Die dreimonatige Vollsperrung des Grenzübergangs bei Koblenz ist am Montagmorgen aufgehoben worden.

Emanuel Freudiger

Das sagen die Schweizer:

«Den Mehrverkehr haben wir massiv gespürt, insbesondere am Abend», sagt Stefan Haus. Er ist Präsident des Gewerbevereins Rheintal-Studenland und arbeitet bei der Mauchle Getränke und Transporte GmbH in Bad Zurzach. «Am schlimmsten war es jeweils am Freitag, manchmal aber auch völlig unverhofft mitten unter der Woche.»

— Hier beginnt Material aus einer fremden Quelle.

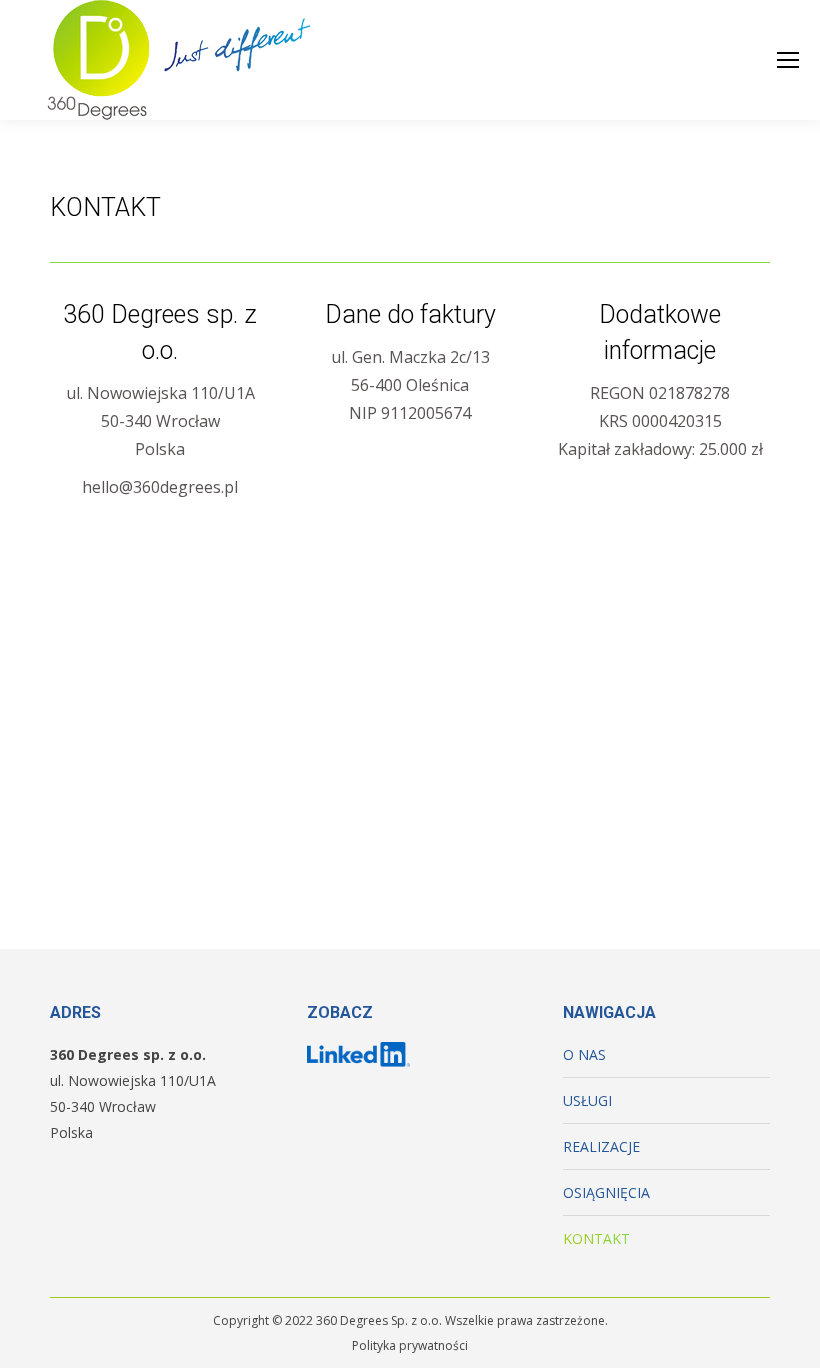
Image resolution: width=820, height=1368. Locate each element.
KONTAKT (596, 1238)
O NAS (584, 1054)
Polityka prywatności (410, 1345)
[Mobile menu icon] (788, 60)
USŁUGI (587, 1100)
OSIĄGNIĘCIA (606, 1192)
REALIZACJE (601, 1146)
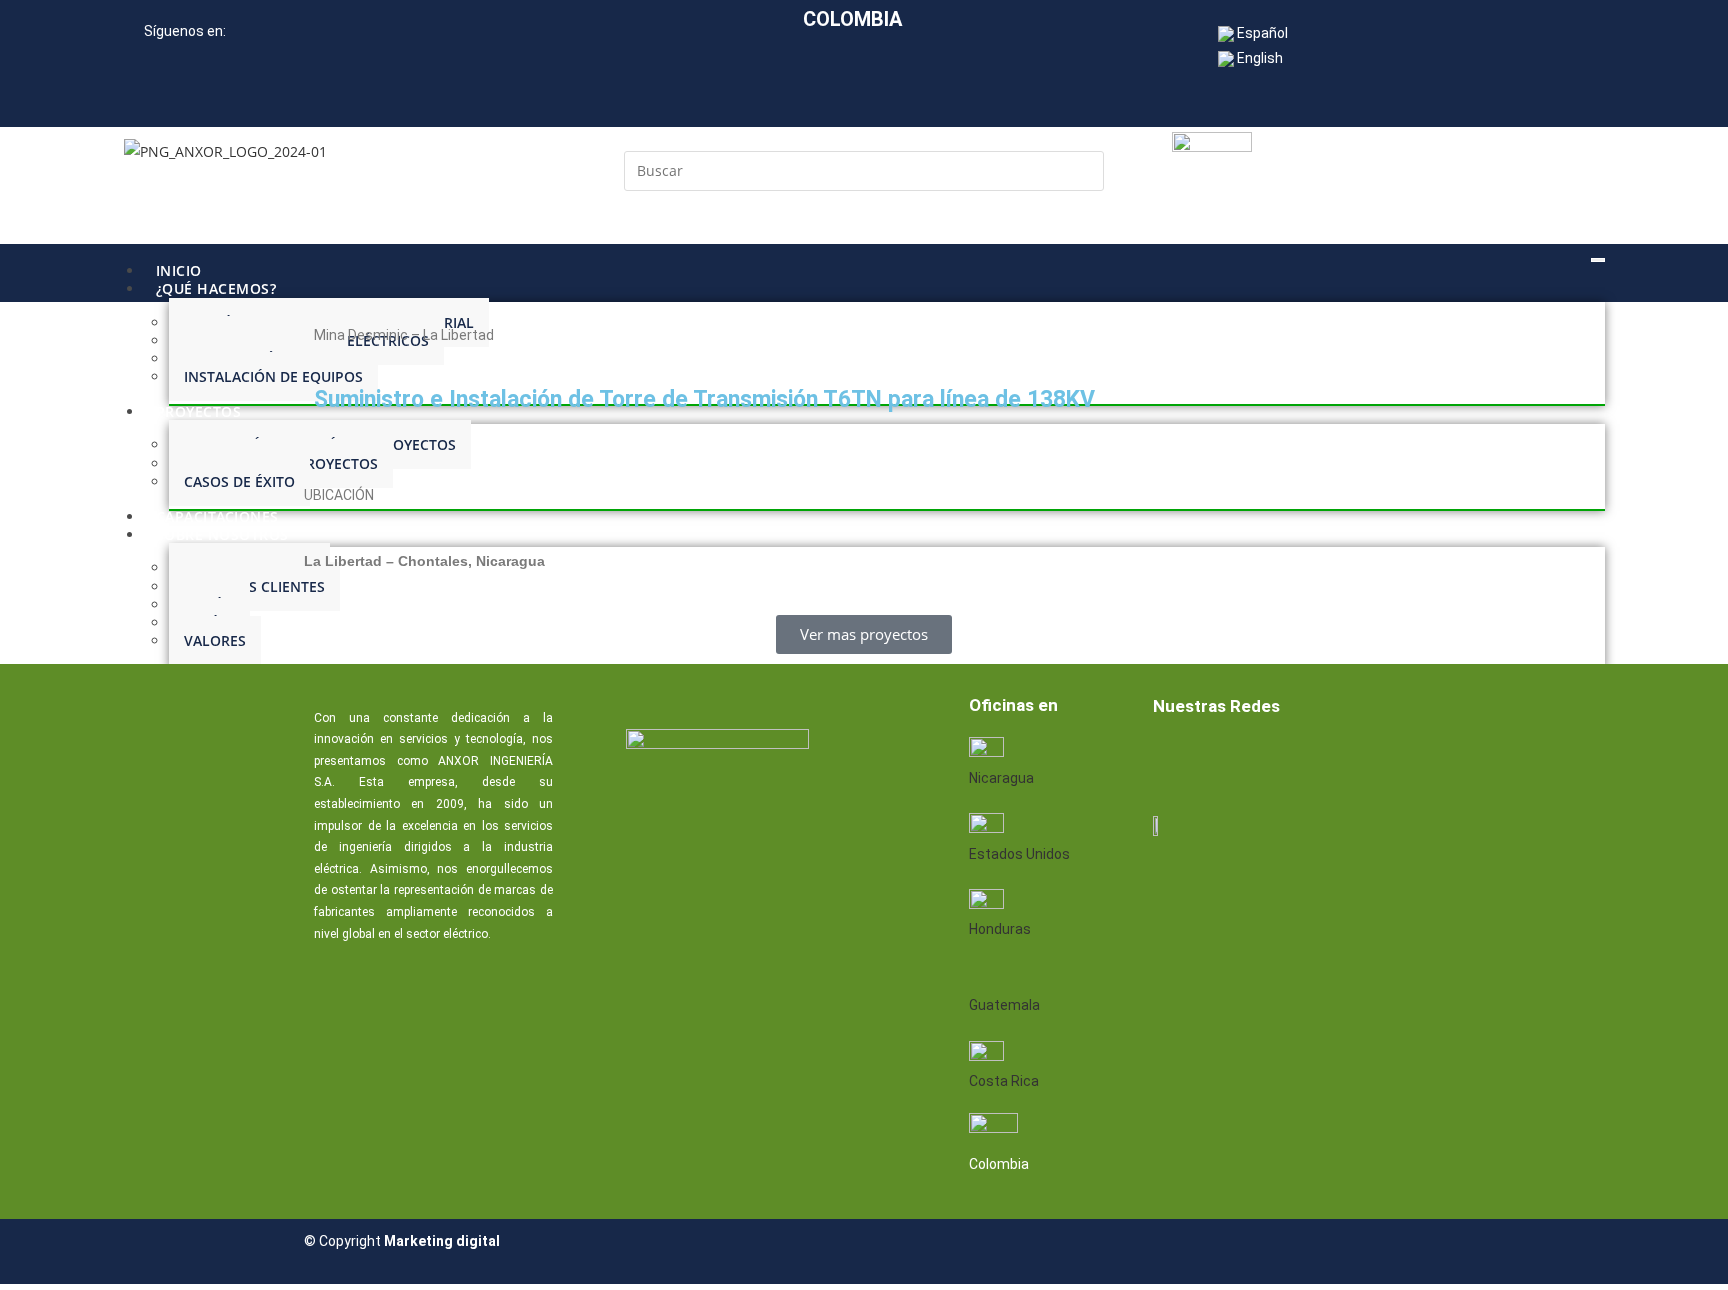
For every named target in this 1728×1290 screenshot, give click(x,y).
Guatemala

Komplett kollabiert sei der Verkehr am 1. August. «Die stehende Kolonne belagerte den gesamten Flecken gut drei Stunden lang – sicherlich nicht das, was man sich unter einem erholsamen Feiertag vorstellt, weder für die Einkaufstouristen noch für die Bewohner Bad Zurzachs.» Haus vermutet, dass sich die Brückensperrung nicht sehr stark auf die Umsätze des einheimischen Gewerbes ausgewirkt hat: «Wer über die Grenze fährt zum Einkaufen, der lässt sich von einer Sperrung nicht davon abbringen.»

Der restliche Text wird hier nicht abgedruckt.